GIVEN DATA section start

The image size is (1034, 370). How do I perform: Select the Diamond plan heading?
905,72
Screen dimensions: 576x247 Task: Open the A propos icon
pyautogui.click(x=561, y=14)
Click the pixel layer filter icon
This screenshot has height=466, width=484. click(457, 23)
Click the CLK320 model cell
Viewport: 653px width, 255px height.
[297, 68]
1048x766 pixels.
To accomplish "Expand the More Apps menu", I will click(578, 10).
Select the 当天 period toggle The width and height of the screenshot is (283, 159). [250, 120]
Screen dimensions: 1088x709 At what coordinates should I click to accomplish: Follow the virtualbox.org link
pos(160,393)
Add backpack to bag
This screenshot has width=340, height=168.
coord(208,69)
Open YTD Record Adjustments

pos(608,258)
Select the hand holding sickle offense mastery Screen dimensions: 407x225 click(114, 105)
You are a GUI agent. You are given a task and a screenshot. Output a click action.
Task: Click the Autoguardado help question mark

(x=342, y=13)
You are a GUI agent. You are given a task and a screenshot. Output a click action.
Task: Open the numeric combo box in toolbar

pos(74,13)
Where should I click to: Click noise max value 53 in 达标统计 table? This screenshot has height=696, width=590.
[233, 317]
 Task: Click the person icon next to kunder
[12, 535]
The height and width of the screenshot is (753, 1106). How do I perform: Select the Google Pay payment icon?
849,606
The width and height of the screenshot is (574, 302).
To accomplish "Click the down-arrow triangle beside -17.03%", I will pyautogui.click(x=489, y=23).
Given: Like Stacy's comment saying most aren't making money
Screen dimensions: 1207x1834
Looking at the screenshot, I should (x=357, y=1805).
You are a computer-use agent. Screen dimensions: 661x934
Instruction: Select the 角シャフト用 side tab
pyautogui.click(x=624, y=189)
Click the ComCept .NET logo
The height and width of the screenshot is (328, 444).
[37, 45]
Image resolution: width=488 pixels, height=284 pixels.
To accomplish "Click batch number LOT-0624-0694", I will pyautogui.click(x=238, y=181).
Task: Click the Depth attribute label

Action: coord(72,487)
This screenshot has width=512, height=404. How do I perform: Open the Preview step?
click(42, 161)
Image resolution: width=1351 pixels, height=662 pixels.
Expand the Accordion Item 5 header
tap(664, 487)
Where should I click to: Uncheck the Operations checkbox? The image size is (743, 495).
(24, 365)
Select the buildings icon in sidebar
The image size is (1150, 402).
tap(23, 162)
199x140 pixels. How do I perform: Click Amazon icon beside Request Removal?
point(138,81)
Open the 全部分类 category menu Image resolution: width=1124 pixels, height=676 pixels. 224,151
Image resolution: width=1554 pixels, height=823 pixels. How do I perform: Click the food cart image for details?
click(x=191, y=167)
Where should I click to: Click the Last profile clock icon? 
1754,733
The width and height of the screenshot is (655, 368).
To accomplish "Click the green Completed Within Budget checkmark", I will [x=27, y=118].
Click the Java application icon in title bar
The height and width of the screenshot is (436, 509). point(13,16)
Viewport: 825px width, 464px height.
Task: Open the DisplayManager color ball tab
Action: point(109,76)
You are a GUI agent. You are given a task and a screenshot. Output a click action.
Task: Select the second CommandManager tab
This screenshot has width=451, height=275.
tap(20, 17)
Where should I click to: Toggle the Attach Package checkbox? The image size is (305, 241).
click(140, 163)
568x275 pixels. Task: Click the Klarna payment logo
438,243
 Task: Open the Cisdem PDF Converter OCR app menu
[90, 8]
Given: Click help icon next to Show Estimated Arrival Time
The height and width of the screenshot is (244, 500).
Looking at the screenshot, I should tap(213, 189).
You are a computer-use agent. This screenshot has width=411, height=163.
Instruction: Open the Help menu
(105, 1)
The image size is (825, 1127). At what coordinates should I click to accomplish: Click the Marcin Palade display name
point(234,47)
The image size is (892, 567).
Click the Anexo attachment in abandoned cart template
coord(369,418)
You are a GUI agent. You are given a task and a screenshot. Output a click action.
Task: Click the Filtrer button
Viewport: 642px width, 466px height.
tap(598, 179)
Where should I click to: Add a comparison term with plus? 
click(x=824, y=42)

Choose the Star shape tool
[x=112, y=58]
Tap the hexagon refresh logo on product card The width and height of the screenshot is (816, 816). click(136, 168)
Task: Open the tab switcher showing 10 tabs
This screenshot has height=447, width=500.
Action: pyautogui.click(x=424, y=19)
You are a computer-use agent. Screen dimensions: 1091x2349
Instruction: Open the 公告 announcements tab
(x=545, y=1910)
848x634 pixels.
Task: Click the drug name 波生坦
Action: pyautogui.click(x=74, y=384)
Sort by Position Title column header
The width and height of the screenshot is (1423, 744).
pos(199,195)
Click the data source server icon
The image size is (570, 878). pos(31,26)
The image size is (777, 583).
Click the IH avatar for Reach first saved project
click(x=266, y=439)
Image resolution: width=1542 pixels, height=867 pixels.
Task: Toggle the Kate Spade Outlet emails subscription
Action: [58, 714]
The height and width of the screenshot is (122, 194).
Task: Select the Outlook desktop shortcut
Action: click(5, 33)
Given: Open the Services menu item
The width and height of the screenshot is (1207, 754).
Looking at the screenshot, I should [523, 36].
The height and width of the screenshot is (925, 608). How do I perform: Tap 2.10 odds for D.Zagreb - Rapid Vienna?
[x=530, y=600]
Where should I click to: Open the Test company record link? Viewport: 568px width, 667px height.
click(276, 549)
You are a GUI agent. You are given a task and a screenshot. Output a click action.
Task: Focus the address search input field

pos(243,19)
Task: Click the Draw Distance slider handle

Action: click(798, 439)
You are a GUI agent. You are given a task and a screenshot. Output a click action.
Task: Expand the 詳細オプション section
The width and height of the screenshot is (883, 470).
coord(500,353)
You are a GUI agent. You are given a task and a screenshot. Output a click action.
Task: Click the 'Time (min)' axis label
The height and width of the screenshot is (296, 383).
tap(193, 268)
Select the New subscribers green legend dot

GIVEN DATA section end

→ TO DO
The response is the exact set of lines from the one holding "The image size is (777, 583)." through the last line of the material.

→ RESPONSE BELOW
The image size is (777, 583).
Click the IH avatar for Reach first saved project
click(x=266, y=439)
Image resolution: width=1542 pixels, height=867 pixels.
Task: Toggle the Kate Spade Outlet emails subscription
Action: [58, 714]
The height and width of the screenshot is (122, 194).
Task: Select the Outlook desktop shortcut
Action: click(5, 33)
Given: Open the Services menu item
The width and height of the screenshot is (1207, 754).
Looking at the screenshot, I should [523, 36].
The height and width of the screenshot is (925, 608). How do I perform: Tap 2.10 odds for D.Zagreb - Rapid Vienna?
[x=530, y=600]
Where should I click to: Open the Test company record link? Viewport: 568px width, 667px height.
click(276, 549)
You are a GUI agent. You are given a task and a screenshot. Output a click action.
Task: Focus the address search input field

pos(243,19)
Task: Click the Draw Distance slider handle

Action: click(798, 439)
You are a GUI agent. You are given a task and a screenshot. Output a click action.
Task: Expand the 詳細オプション section
The width and height of the screenshot is (883, 470).
coord(500,353)
You are a GUI agent. You are given a task and a screenshot. Output a click action.
Task: Click the 'Time (min)' axis label
The height and width of the screenshot is (296, 383).
tap(193, 268)
Select the New subscribers green legend dot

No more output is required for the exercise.